DataFlow eliminates ingestion silos by connecting to any data source with any structure, processing it and delivering anywhere using low-code development. 450+ connectors and processors support DataFlow across the ecosystem of hybrid cloud services—including data lakes, lakehouses, cloud warehouses and on-premises sources.
Uncertainties and change in the labor market
Anyone following the business news knows that there are many uncertainties in the labor market and the broader economy. It seems like every day has an announcement of a giant layoff, particularly in technology. The labor market pendulum can swing from one extreme to the other even in the best of times; today, that tendency is becoming more complicated as it combines with new norms related to remote work—and all of this is placing greater importance on data management. Data scientists and leaders remain in high demand even within companies and industries that are reducing the labor force.

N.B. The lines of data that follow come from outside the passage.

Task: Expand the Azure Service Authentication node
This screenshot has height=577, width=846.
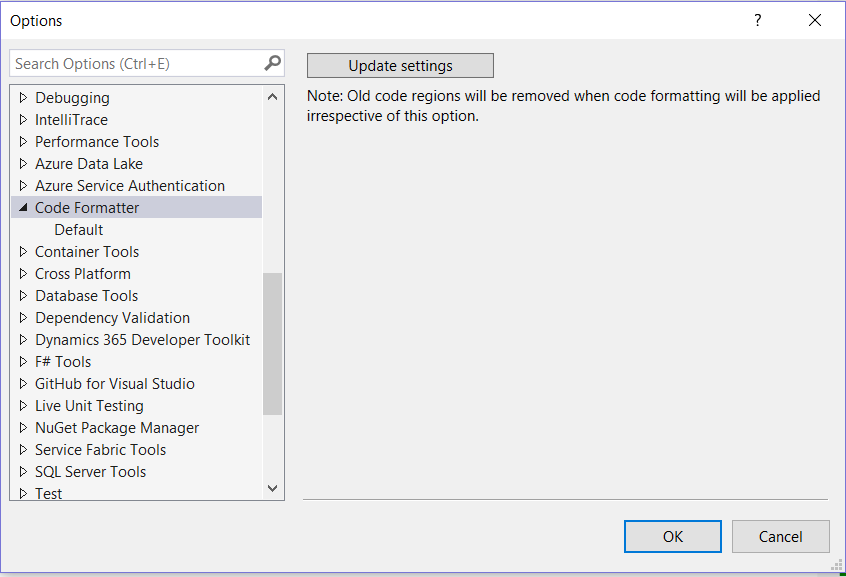Action: point(22,185)
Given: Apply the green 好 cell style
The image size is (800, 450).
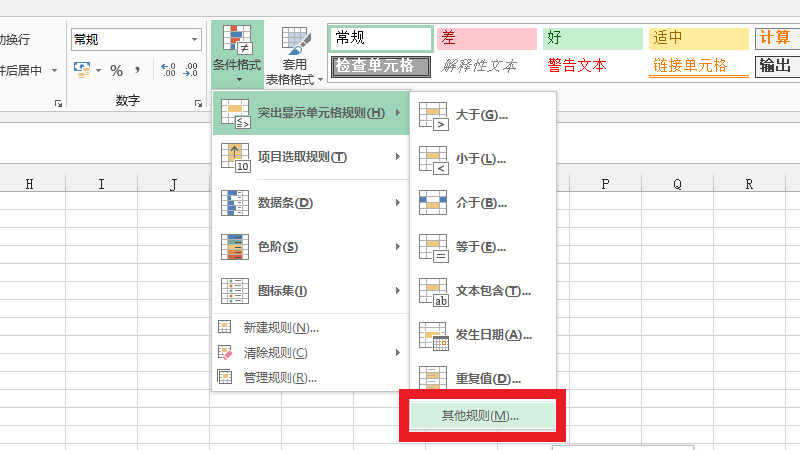Looking at the screenshot, I should pos(592,38).
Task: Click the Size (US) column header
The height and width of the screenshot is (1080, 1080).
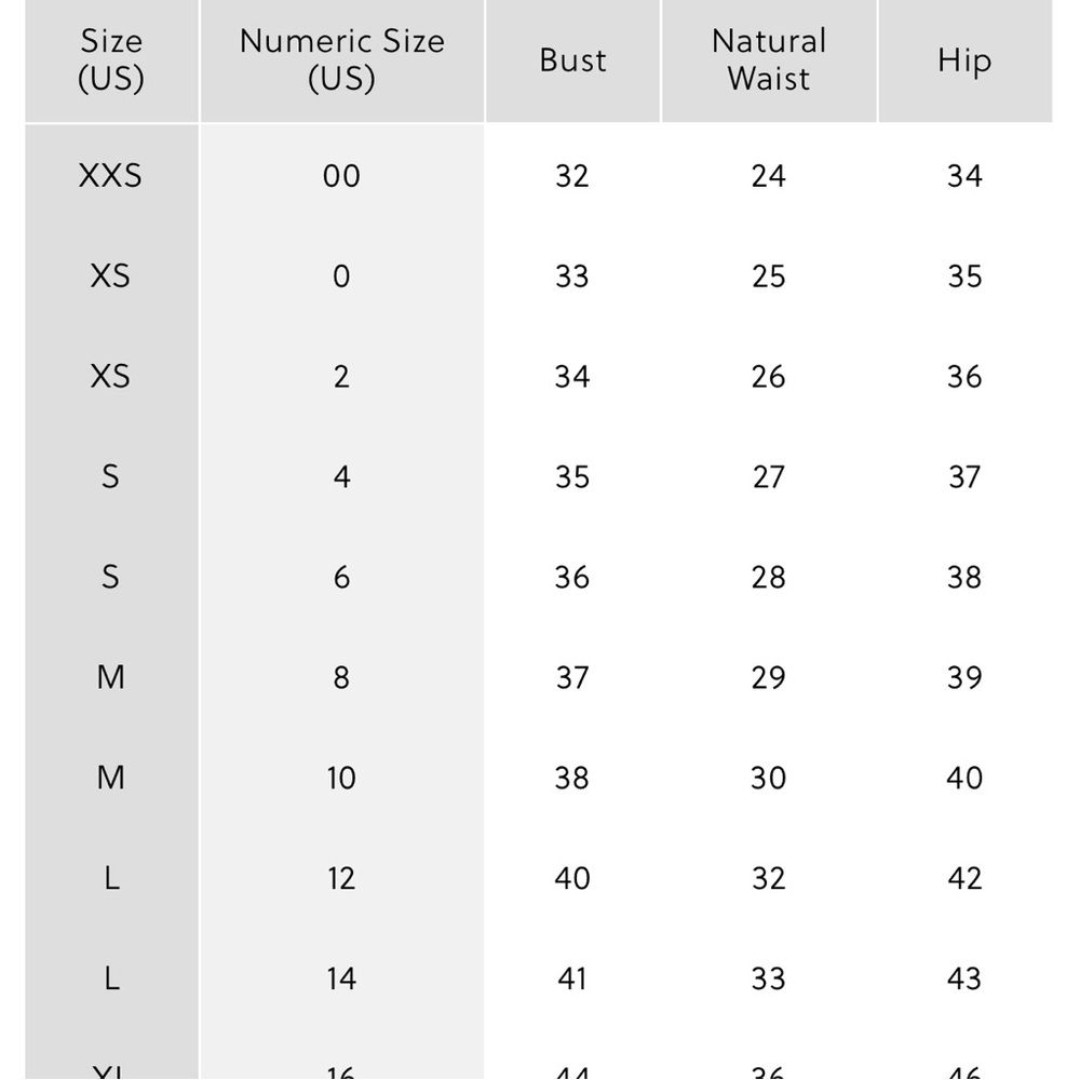Action: tap(111, 60)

Technological innovation in data management will continue to be critical because even though there are plenty of job openings for data scientists and data leaders, there are not nearly enough qualified people to fill them. Hence, artificial intelligence (AI) and machine learning (ML) is becoming increasingly important. Also, because there will be more remote workers than in the past, data leaders must adjust data processes and workflows.
Wrapping up
Modern data architectures such as data lakehouses and data fabrics are essential to driving business efficiencies across a hybrid and multi-cloud model. In the future, the separation of the winners from the laggards will hinge on the speed and efficiency of predictive analytics to support faster and better decisions—all of which inevitably relies on rock-solid data management.
Everyone should consider moving to a hybrid data platform to manage the entire life cycle of data analytics and machine learning. And the platform must be open and interoperable to ease sharing and enable self-serve functionality, as with the Cloudera Data Platform (CDP). Enterprises require a comprehensive data management strategy that includes technology, best practices and help from folks like Otho Lyons!